Quelle que soit la qualité technique de l’informatique portuaire développée au Havre depuis 1980, la Cour a constaté que l’établissement public a supporté avant 1992 l’essentiel du coût direct (réseau et applicatifs : 37 MF pour une opération initialement évaluée à 23 MF, plate-forme de communication et d’échanges EDI : 9,3 MF) et l’essentiel des risques d’un système qui profite à l’ensemble de la communauté portuaire sans que les responsabilités aient été définies avec assez de précision. La forte représentation des professionnels au conseil d’administration du port n’est sans doute pas étrangère à cette répartition déséquilibrée des rôles : les premiers utilisent et exploitent le système, même s’ils le financent indirectement par les droits de port, le second en supporte les risques techniques et le financement direct.

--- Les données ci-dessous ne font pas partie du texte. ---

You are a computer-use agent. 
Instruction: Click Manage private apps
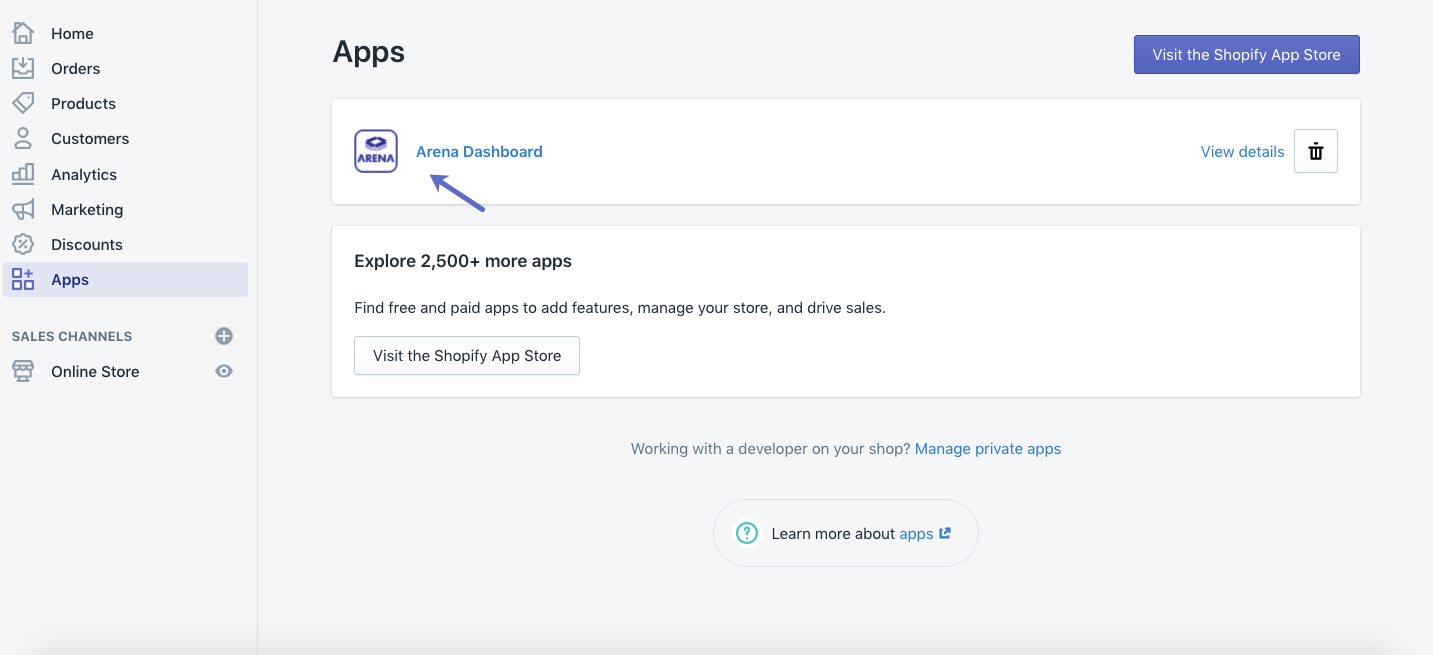(x=988, y=448)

De même, à Marseille, le système PROTIS est géré par la société Gyptis dans laquelle le port n’était pas non plus actionnaire, alors qu’il a pris en charge des investissements qui s’élevaient à 49 MF fin 1995 sur un budget de 56 MF. Comme le soulignait déjà le rapport public 1990 de la Cour, ce mode de financement est propre aux ports français. En effet, l’informatisation des grands ports internationaux a très étroitement associé les acteurs portuaires privés.

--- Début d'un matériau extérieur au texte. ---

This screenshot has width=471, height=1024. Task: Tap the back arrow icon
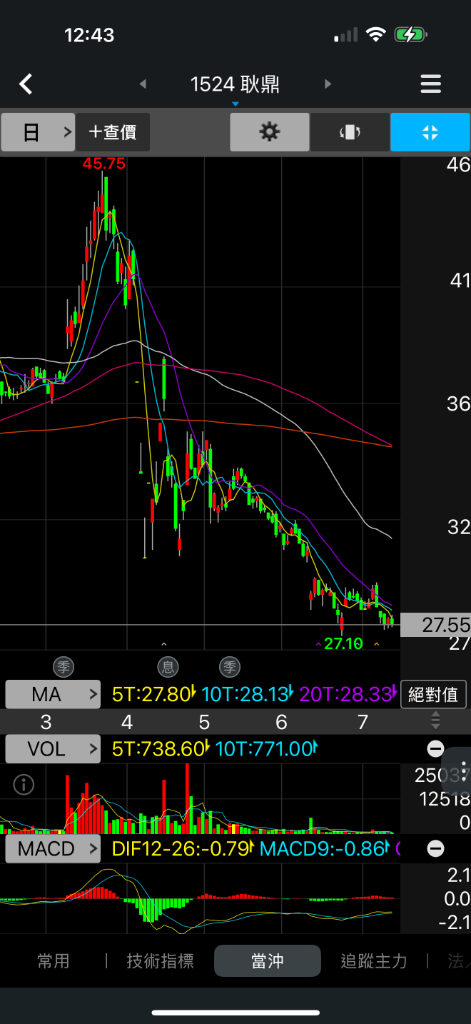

Compte tenu de son montant élevé et de son intérêt, le développement du projet informatique aurait dû faire l’objet d’une coordination entre places portuaires, ce qui n’a pas été le cas. La direction chargée des ports n’a pas joué de rôle actif à cet égard. Outre le fait qu’elle aurait permis de réaliser des économies d’échelle substantielles obtenues, notamment sur les phases d’étude, une collaboration entre les principaux ports français aurait répondu au vœu des armateurs de disposer d’un accès standardisé de leurs propres informatiques aux systèmes portuaires. Tel n’est pas le cas, même si les ports de Marseille et du Havre ont participé à un groupe de travail sur la définition des standards de communication et se retrouvent dans le cadre de l’association EDITRANSPORTS (Afnor). Toutefois, la Cour constate que le port autonome du Havre est récemment devenu actionnaire de la SOGET et que le port autonome de Marseille a été autorisé par arrêté du 4 février 1999 à prendre une participation à hauteur de 3 MF, soit 35,8 %, dans le capital de la société Gyptis : cela devrait leur permettre d’exercer un meilleur contrôle sur les conditions d’exploitation des systèmes pour lesquels ils ont supporté la majeure partie des risques financiers et techniques.

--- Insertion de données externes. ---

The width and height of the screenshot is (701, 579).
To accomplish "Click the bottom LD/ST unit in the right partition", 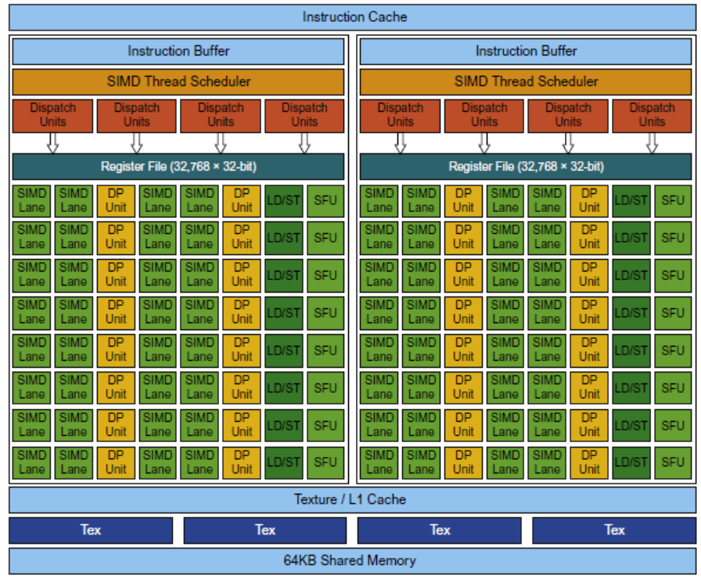I will (x=631, y=462).
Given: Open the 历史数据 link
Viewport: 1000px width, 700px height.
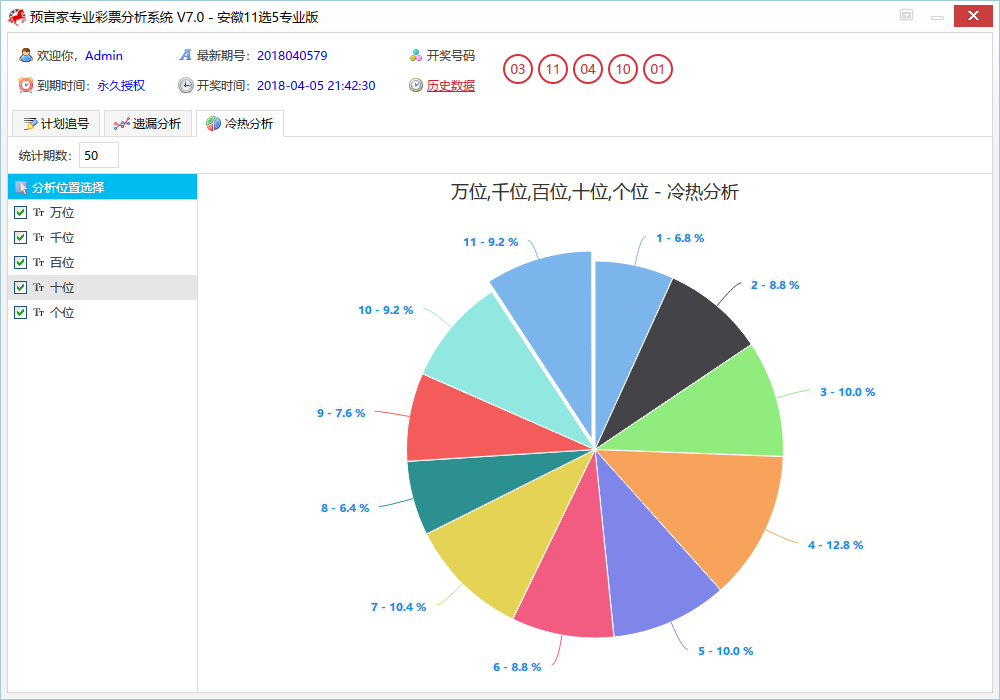Looking at the screenshot, I should [x=451, y=86].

La coordination des politiques informatiques des ports ne fait pas l’objet d’une attention suffisante de la part des tutelles. Aujourd’hui, alors que les deux systèmes acceptent de dialoguer et d’investir ensemble pour l’étape de développement ultérieure, il serait utile, comme le recommande le contrôle d’Etat, de valider, grâce à une expertise externe, leurs hypothèses de développement.

Recommandations

- fonder les prévisions d’investissement à moyen terme des ports sur des estimations de trafic réalistes et sur des hypothèses et analyses économiques financières solides ; établir différents scénarios en fonction des hypothèses retenues ; entretenir et rentabiliser davantage les équipements portuaires en infra- et superstructures, avant de lancer d’éventuelles opérations nouvelles ; en cas d’opérations nouvelles, mieux prendre en compte les équipements existants ou les projets risquant de concurrencer les investissements sans susciter de nouveaux trafics ;
- améliorer le suivi des opérations d’investissement et en rendre compte de façon détaillée et régulière au conseil d’administration ;
- accélérer le rapprochement des systèmes informatiques portuaires des ports du Havre et de Marseille ; engager une expertise externe sur les hypothèses de développement du projet.


(33) Prévu par la circulaire n° 73-155 du 16 août 1973 relative à la simplification des procédures comptables par lesquelles l’Etat contribue aux dépenses d’investissement et de fonctionnement des ports autonomes maritimes.

(34) " Transports : pour un meilleur choix des investissements ", commissariat général du Plan, novembre 1994.